══ Raw records

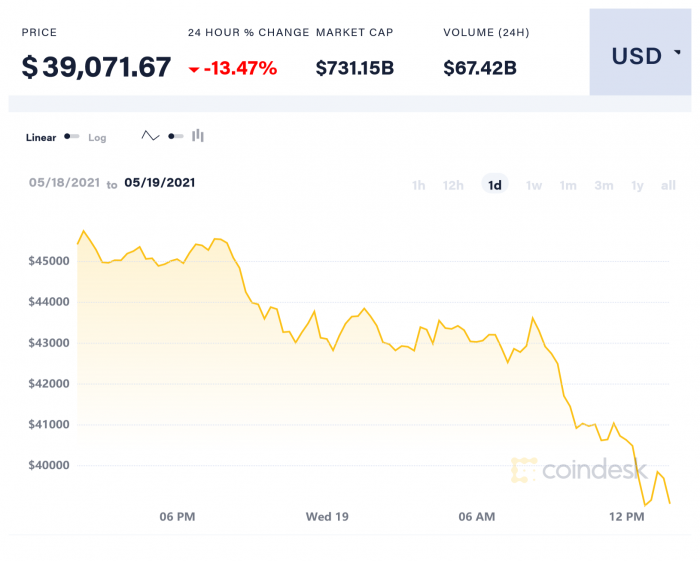Image resolution: width=700 pixels, height=561 pixels.
Task: Select the 1d time range
Action: point(495,185)
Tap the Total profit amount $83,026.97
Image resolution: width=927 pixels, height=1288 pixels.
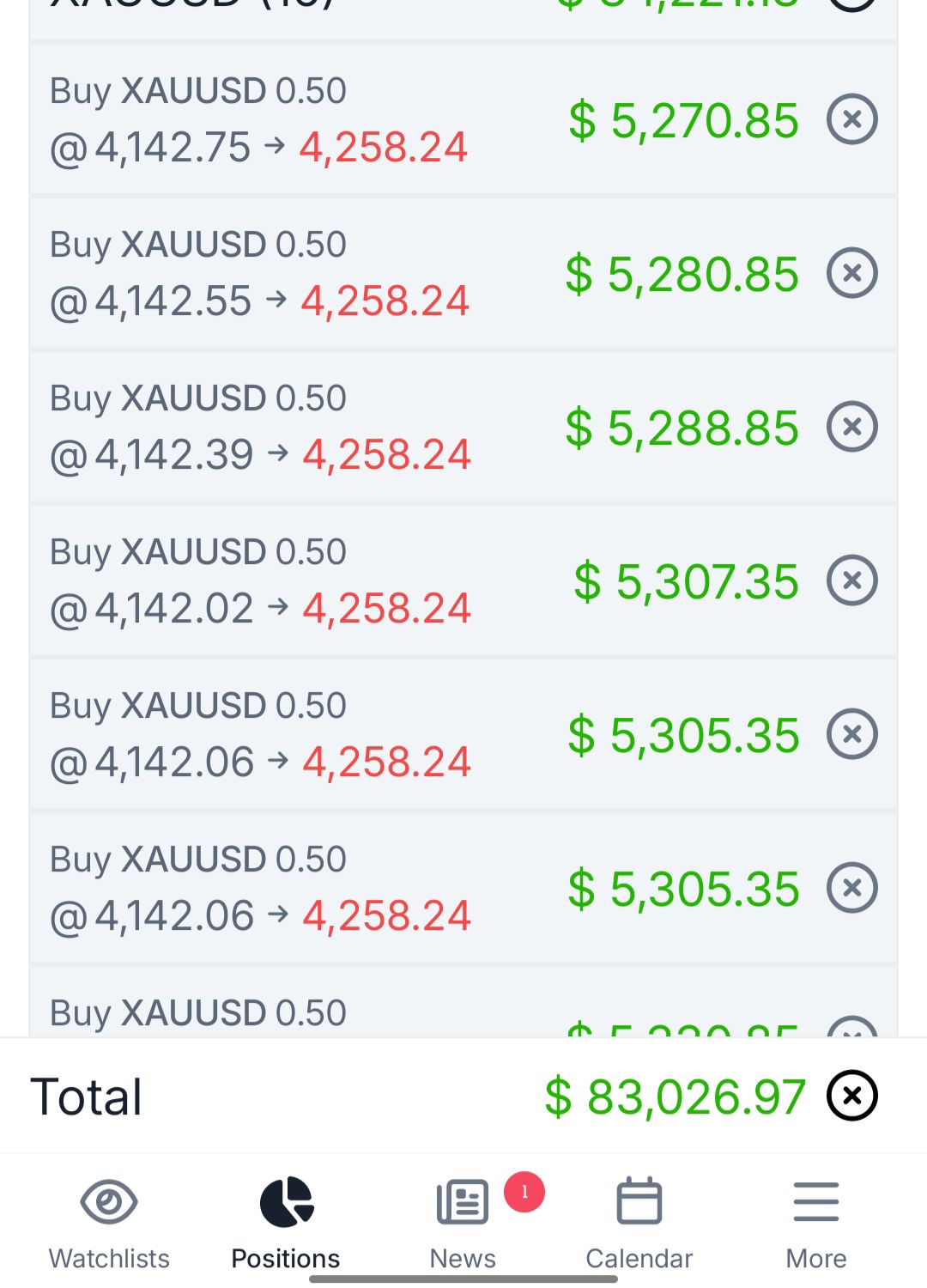point(676,1097)
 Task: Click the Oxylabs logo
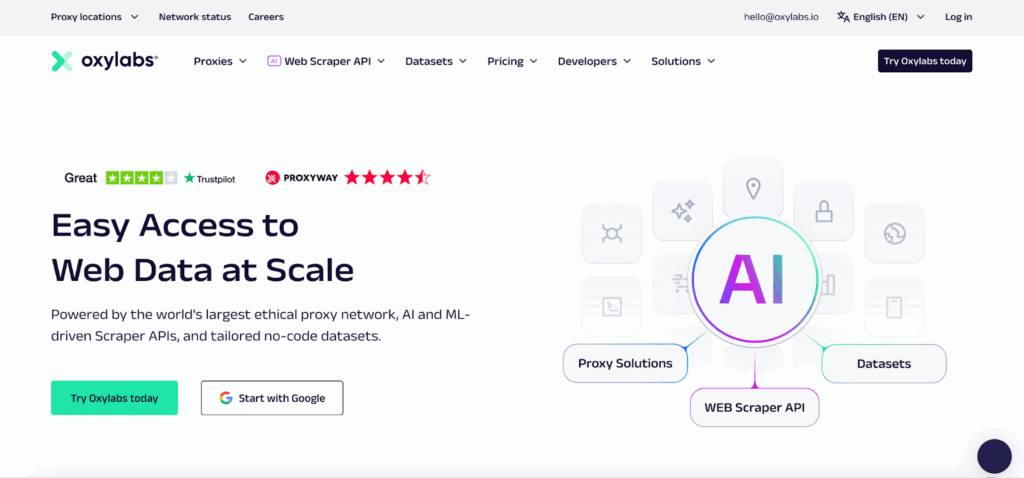coord(104,61)
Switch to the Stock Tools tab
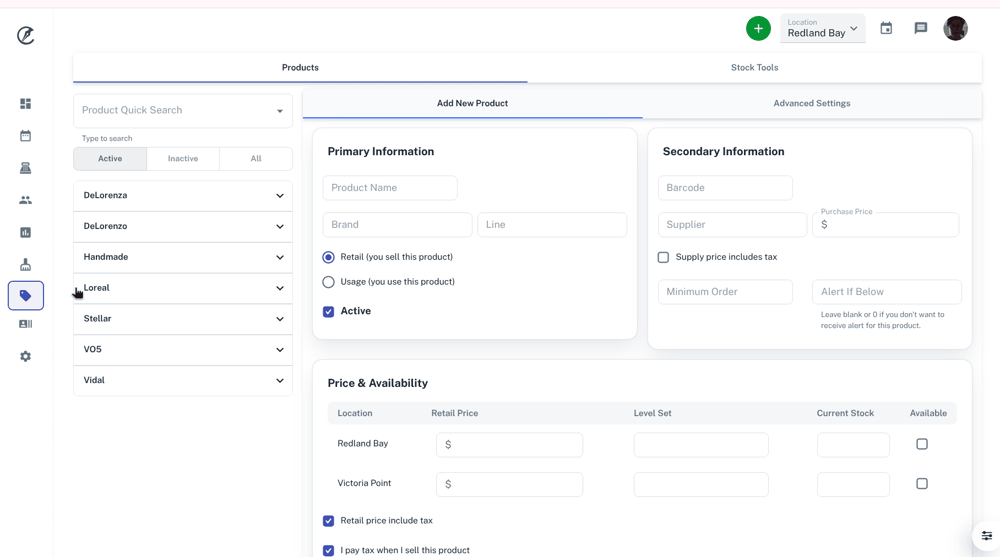This screenshot has width=1000, height=557. coord(754,68)
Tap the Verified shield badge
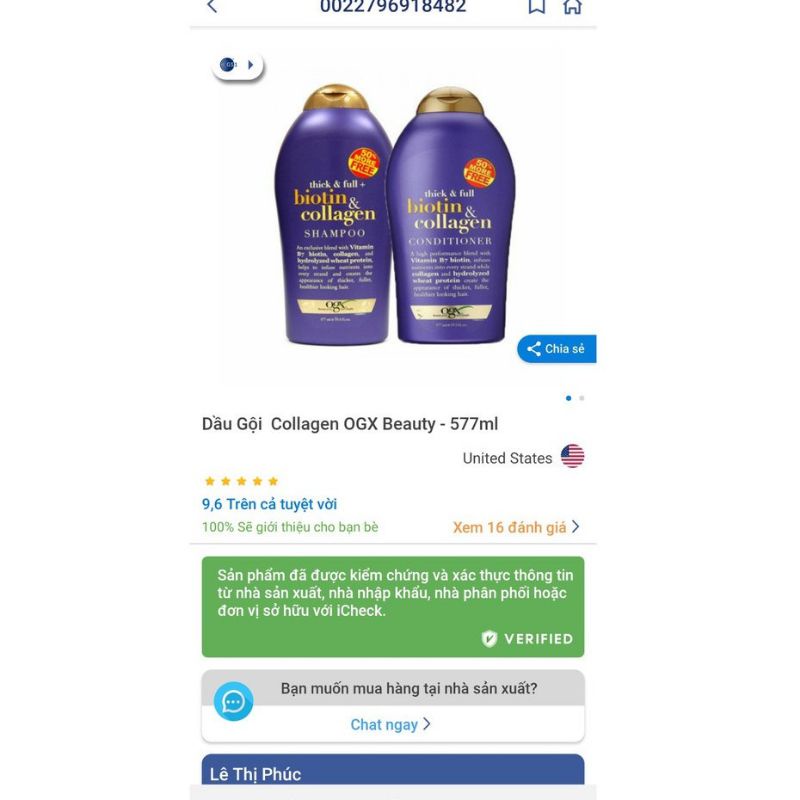800x800 pixels. [x=489, y=639]

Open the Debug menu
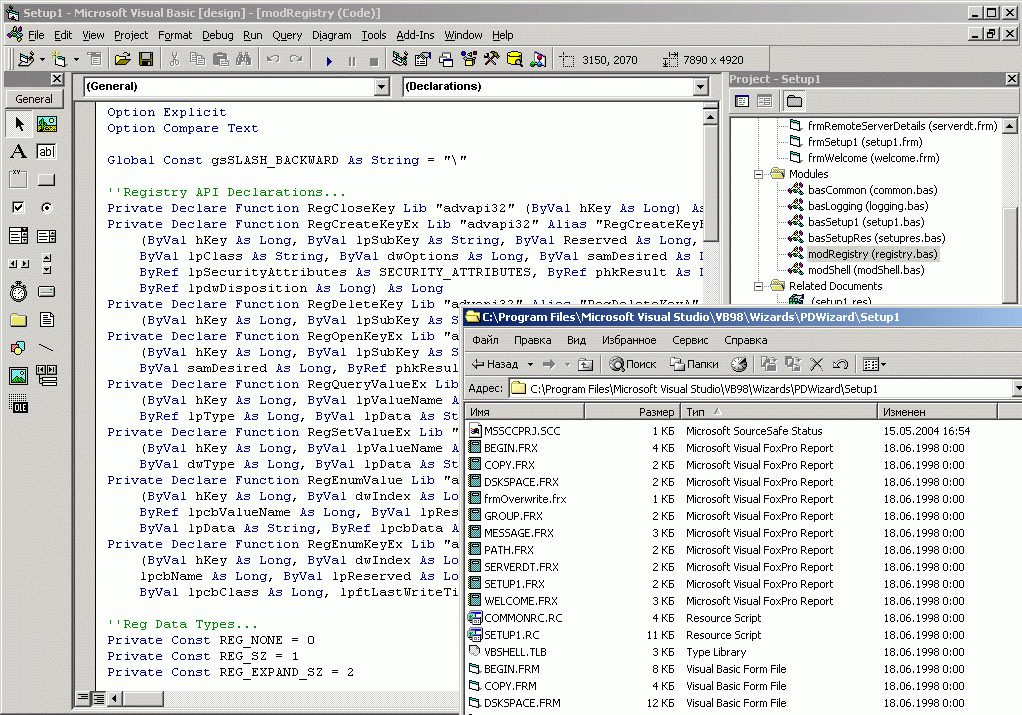tap(217, 35)
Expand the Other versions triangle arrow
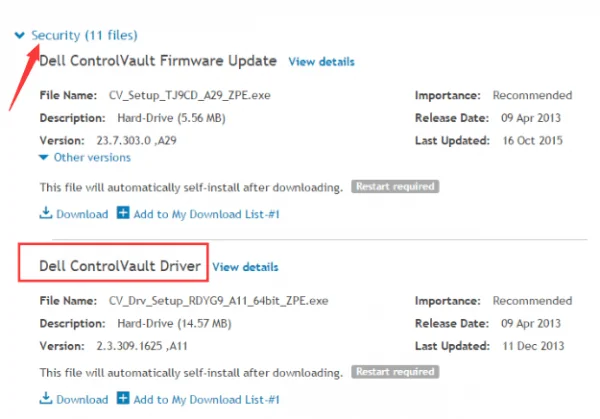The height and width of the screenshot is (419, 600). tap(44, 157)
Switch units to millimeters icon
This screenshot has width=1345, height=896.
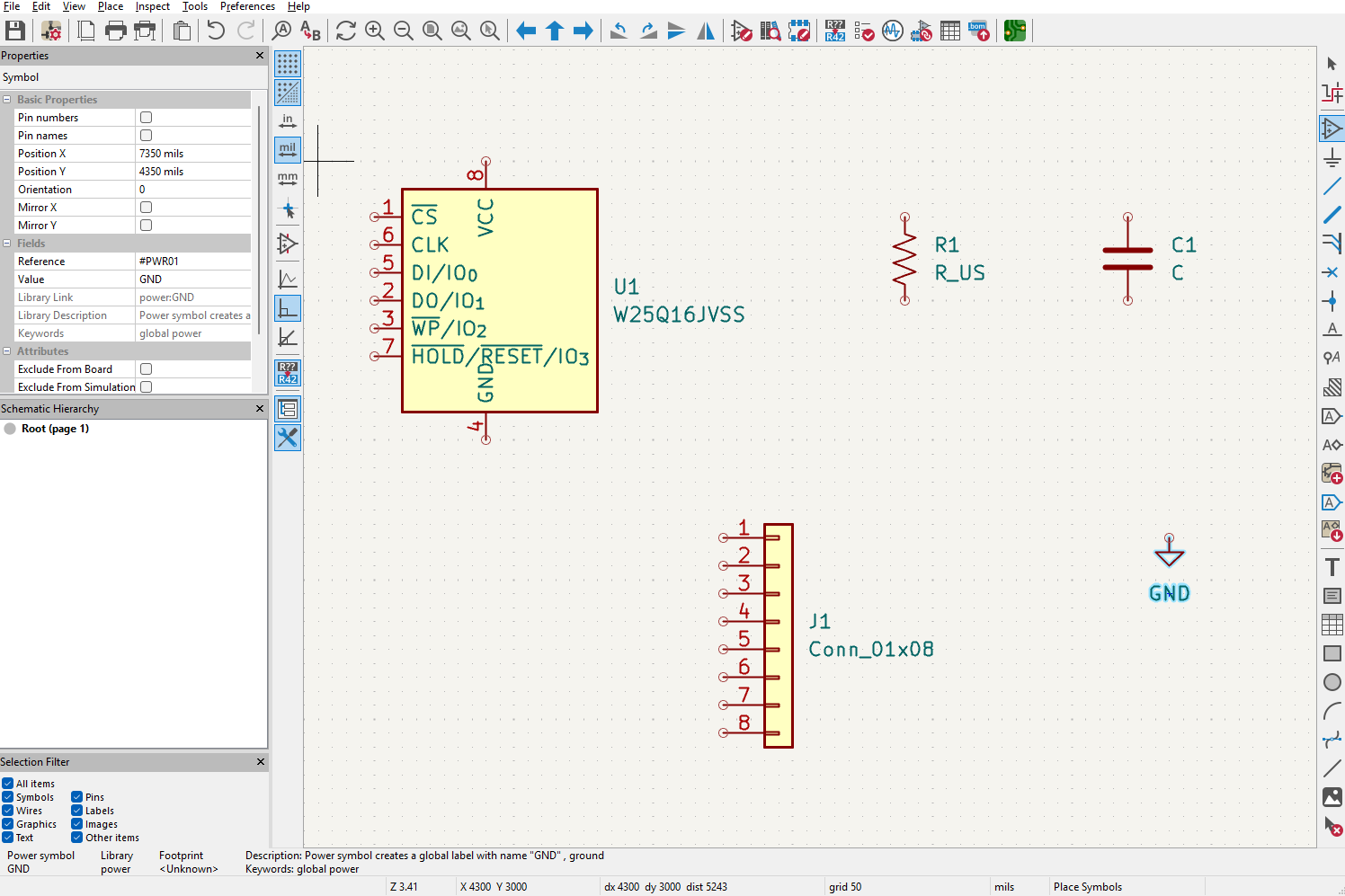coord(288,179)
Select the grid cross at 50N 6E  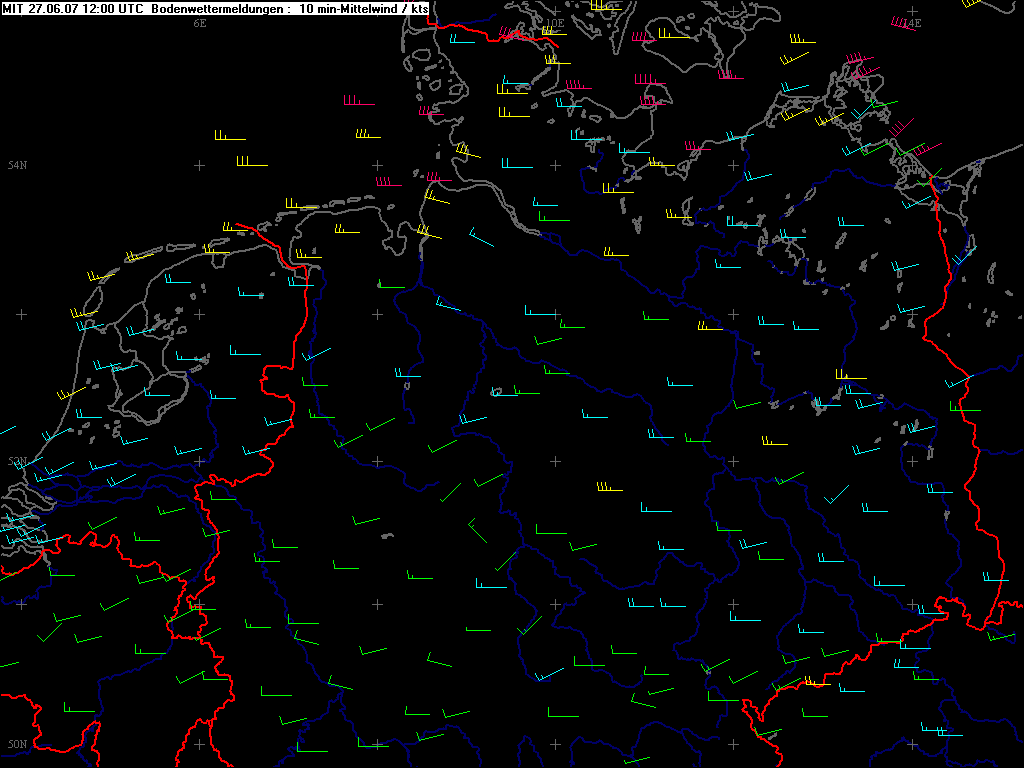click(199, 745)
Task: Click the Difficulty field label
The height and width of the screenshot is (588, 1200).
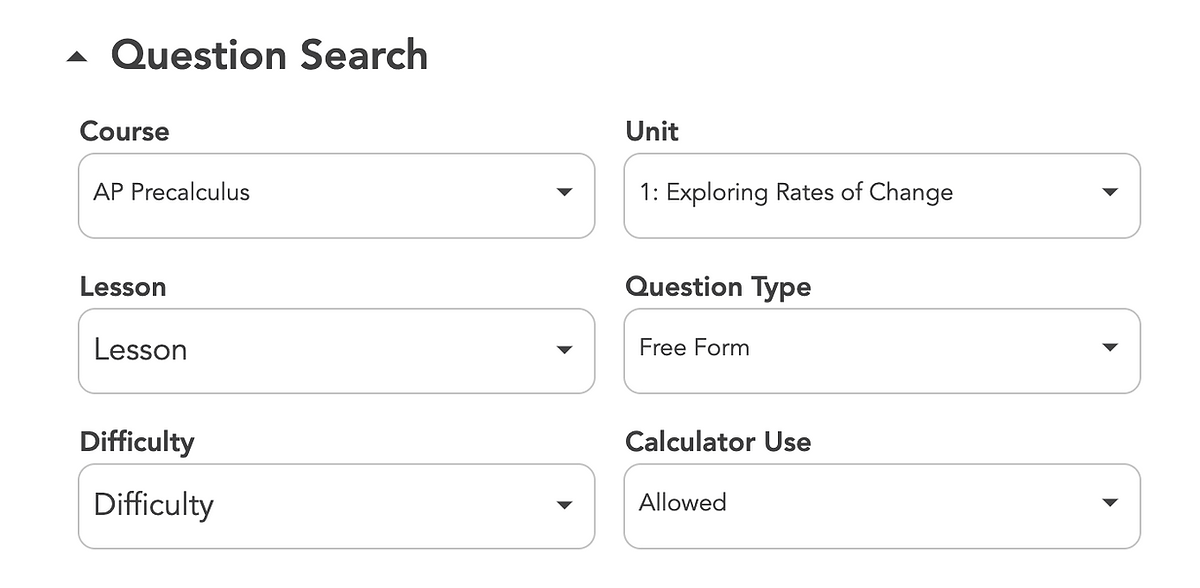Action: [136, 442]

════

Problem details
Pull out every line in the items above that contains the string "Task", and copy each of those lines in full. Case counts, so a match must have the same capital and lowercase letters.

Solved exercise
Task: Select the 1d time range
 Task: Click the Oxylabs logo
Task: Click the Difficulty field label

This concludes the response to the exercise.